Required action:
From the entries below, return exactly the lines beginning at the one that contains "Viewport: 691px width, 547px height." and ending at the one that contains "Task: Click the 'NOO: 14' count line", both of them included, and only those lines.

Supplied data:
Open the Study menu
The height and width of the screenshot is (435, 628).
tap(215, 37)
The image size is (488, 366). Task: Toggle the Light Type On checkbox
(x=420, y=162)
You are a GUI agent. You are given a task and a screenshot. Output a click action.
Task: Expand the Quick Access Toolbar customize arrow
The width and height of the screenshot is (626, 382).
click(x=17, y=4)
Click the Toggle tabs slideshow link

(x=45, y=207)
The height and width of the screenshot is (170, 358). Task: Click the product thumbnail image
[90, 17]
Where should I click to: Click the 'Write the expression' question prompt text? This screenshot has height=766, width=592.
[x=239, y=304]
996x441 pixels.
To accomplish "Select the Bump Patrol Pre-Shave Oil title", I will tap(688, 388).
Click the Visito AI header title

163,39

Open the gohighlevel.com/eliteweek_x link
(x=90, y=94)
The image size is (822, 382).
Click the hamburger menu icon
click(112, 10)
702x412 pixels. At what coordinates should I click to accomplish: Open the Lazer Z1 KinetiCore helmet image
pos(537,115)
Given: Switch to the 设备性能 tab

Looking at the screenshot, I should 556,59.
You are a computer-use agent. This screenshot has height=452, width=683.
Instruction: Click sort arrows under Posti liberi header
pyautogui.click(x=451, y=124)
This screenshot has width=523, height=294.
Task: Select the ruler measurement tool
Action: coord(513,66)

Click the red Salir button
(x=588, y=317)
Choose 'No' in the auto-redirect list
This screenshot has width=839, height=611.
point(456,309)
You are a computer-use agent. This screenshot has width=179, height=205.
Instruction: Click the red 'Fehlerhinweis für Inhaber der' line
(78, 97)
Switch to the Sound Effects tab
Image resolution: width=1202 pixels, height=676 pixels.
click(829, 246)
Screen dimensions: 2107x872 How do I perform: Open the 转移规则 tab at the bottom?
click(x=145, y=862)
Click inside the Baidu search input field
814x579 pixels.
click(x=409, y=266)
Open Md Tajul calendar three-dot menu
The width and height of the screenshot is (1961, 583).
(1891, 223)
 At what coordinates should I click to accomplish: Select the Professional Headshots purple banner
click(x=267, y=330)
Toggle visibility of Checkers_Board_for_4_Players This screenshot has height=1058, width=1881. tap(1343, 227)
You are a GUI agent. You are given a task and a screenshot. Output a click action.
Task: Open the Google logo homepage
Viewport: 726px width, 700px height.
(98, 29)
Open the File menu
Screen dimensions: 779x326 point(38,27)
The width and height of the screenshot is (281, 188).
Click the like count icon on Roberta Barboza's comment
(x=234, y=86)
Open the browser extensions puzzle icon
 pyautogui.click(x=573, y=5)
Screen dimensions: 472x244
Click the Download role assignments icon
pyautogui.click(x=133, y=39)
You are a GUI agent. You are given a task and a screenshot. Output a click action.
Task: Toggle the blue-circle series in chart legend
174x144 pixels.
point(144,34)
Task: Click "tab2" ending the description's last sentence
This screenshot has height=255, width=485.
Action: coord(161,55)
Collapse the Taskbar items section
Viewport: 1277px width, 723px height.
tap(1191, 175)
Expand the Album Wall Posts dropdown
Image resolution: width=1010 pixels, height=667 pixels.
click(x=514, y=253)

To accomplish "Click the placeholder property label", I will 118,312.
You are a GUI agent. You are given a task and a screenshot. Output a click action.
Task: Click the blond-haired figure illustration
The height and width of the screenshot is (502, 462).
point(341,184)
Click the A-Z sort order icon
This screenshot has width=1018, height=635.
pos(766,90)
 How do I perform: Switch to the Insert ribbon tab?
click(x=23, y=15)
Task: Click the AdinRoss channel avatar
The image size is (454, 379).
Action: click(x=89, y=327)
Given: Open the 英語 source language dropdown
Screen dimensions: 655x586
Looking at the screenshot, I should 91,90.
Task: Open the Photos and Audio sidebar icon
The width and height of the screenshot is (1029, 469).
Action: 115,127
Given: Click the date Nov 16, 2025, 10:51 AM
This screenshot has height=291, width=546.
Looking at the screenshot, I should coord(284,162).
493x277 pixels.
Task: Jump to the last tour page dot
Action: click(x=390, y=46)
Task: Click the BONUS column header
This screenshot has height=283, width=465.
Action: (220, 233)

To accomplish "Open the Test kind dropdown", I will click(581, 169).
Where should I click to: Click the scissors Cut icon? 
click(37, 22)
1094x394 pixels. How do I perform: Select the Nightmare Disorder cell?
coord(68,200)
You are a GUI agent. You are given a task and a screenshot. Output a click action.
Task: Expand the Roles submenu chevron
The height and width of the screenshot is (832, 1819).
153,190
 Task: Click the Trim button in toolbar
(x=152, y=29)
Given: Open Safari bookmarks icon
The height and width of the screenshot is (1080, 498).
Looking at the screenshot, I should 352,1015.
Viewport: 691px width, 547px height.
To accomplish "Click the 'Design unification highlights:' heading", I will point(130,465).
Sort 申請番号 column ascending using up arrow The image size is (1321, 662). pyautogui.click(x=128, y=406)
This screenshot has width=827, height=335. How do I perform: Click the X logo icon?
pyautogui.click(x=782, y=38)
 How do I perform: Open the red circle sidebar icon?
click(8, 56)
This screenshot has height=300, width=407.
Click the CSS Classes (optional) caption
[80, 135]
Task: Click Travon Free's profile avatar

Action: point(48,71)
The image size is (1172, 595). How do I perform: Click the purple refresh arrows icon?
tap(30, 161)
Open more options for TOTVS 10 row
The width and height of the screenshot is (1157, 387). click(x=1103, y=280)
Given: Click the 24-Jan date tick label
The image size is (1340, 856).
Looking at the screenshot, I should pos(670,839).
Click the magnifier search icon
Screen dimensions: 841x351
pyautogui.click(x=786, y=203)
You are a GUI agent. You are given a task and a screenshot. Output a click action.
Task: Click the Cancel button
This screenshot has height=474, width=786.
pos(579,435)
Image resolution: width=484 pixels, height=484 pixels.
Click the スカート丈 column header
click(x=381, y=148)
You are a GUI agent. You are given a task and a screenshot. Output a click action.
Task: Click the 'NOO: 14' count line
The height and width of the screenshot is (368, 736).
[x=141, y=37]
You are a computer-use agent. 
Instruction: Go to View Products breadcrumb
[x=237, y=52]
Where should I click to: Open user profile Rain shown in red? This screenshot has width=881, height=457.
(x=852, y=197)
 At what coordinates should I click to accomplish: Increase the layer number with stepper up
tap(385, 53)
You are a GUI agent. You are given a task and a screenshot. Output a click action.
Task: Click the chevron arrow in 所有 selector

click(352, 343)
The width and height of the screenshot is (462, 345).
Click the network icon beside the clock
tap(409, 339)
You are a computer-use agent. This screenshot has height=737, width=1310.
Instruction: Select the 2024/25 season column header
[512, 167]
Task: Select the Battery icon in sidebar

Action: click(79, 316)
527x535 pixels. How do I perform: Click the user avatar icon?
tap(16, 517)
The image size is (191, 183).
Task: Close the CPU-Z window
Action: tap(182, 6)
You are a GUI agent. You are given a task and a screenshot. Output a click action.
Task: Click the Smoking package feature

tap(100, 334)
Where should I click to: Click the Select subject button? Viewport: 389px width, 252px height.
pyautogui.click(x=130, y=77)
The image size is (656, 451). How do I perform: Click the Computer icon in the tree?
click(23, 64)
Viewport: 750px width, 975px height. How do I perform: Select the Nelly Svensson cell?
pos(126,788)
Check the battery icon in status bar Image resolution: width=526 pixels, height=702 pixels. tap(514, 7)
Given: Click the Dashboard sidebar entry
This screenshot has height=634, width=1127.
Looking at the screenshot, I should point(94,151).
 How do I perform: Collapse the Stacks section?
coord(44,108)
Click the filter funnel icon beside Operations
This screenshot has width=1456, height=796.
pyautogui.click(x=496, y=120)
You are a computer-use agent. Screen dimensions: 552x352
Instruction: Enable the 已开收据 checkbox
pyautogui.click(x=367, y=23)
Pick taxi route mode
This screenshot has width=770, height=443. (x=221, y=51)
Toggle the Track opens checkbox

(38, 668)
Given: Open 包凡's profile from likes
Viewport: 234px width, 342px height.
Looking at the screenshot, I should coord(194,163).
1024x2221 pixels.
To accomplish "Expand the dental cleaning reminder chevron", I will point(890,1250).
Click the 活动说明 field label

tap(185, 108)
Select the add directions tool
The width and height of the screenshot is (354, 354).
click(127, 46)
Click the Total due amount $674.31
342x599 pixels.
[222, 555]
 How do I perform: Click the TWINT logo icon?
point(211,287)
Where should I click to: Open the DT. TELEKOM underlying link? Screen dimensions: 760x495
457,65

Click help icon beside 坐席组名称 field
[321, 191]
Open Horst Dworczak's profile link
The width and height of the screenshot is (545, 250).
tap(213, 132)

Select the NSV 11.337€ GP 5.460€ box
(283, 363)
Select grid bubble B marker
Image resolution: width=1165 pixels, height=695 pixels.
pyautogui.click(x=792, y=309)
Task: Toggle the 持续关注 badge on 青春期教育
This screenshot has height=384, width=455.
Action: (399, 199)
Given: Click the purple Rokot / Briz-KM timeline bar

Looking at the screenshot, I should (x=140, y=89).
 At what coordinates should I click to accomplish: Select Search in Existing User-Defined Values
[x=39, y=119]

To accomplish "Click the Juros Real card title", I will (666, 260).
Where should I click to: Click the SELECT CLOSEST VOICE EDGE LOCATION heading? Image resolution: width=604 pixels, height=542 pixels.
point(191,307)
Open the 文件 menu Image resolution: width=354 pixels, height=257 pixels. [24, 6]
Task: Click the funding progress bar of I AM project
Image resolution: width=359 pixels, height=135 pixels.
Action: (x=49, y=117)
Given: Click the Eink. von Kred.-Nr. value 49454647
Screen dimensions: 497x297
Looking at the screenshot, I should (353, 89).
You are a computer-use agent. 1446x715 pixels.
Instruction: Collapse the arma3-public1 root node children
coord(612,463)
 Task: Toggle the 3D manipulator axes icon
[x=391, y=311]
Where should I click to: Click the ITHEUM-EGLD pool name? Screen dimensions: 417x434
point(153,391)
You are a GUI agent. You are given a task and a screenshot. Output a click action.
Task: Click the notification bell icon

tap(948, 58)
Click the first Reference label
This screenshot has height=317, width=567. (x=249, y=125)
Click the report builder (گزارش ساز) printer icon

Written answer:
Viewport: 691px width, 547px height.
To accomplish "Click the 'Design unification highlights:' heading", I will point(130,465).
Sort 申請番号 column ascending using up arrow The image size is (1321, 662). pyautogui.click(x=128, y=406)
This screenshot has width=827, height=335. How do I perform: Click the X logo icon?
pyautogui.click(x=782, y=38)
 How do I perform: Open the red circle sidebar icon?
click(8, 56)
This screenshot has height=300, width=407.
Click the CSS Classes (optional) caption
[80, 135]
Task: Click Travon Free's profile avatar

Action: point(48,71)
The image size is (1172, 595). How do I perform: Click the purple refresh arrows icon?
tap(30, 161)
Open more options for TOTVS 10 row
The width and height of the screenshot is (1157, 387). click(x=1103, y=280)
Given: Click the 24-Jan date tick label
The image size is (1340, 856).
Looking at the screenshot, I should pos(670,839).
Click the magnifier search icon
Screen dimensions: 841x351
pyautogui.click(x=786, y=203)
You are a GUI agent. You are given a task and a screenshot. Output a click action.
Task: Click the Cancel button
This screenshot has height=474, width=786.
pos(579,435)
Image resolution: width=484 pixels, height=484 pixels.
Click the スカート丈 column header
click(x=381, y=148)
You are a GUI agent. You are given a task and a screenshot. Output a click action.
Task: Click the 'NOO: 14' count line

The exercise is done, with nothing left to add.